The problem is, she spends the majority of the day watching the news, reading the newspaper and surfing the internet. She knows things are getting worse there. She knows my friend Katherine's brother died there. She knows all about the kidnappings and the bridge bombings and everything else that makes the news.

And I haven't been very good and easing her mind. I try tell her confidently that I'll be fine and that I wont really be outside the embassy. But, in truth I'm nervous myself. It's a military flight in and I will have to go to a camp outside of the embassy. Others who have been said that it's fine. You have armed guards and you wear a vest the whole time, but if that's true, it must mean there is a need to have armed guards and to wear a vest the whole time. Others reiterate that its fine, but then tell some crazy shock story about an M-16 bouncing around freely in a back seat or getting a briefing about how, in a worst case scenario, they will have to provide covering fire. So, I'm left going over things in my mind, as I always do, trying to figure out what it's going to be like.

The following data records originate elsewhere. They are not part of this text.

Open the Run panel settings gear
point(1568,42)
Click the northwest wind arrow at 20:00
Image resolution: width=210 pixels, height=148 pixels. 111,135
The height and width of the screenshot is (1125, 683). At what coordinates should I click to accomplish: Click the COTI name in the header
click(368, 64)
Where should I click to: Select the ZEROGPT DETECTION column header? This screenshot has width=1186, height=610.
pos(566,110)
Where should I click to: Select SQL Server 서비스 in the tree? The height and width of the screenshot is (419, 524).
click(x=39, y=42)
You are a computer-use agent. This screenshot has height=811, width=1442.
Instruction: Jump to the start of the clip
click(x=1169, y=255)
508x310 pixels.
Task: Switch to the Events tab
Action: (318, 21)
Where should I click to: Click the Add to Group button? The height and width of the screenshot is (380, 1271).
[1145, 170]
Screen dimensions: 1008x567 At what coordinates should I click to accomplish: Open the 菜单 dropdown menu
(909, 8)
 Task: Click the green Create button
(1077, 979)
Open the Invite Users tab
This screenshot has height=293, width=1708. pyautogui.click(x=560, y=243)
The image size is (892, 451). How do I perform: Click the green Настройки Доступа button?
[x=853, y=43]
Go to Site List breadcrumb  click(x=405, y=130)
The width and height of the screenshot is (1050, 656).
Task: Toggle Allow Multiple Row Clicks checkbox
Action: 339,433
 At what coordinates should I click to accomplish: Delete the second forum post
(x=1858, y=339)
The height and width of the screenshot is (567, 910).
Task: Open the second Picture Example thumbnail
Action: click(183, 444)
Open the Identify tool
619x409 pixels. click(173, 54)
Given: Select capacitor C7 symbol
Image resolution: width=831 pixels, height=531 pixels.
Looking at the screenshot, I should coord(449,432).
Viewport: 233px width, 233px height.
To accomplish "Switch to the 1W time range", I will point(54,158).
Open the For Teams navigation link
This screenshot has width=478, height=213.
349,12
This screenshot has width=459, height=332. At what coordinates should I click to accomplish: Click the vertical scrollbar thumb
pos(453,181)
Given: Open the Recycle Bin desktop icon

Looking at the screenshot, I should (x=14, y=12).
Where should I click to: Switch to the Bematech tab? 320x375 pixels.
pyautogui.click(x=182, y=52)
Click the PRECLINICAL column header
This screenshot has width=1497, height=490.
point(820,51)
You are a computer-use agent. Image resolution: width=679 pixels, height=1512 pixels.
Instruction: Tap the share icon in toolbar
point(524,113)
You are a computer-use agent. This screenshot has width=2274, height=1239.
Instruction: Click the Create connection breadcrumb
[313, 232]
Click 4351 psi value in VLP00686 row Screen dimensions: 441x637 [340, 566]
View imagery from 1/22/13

Though Bobby McFarrin told us not to worry and to be happy, there must be some sort of evolutionary advantage to worrying. I guess worrying makes us rethink situations and makes us sharper. Also, if the experience is unpleasurable enough, we wont put ourselves in dangerous situations to begin with. Then again, worrying can make people lose sleep or be distracted and lose their edge. Not to mention, worry and anxiety make many people become isolationist, thus limiting their ability to spread their genes.

But, sometimes emotions don't help or hinder you, they just are there. Worry can be just worry. It doesn't change actions in any way. It's just an annoyance we wish we could shut off. But, then again, a lot of emotions are like that.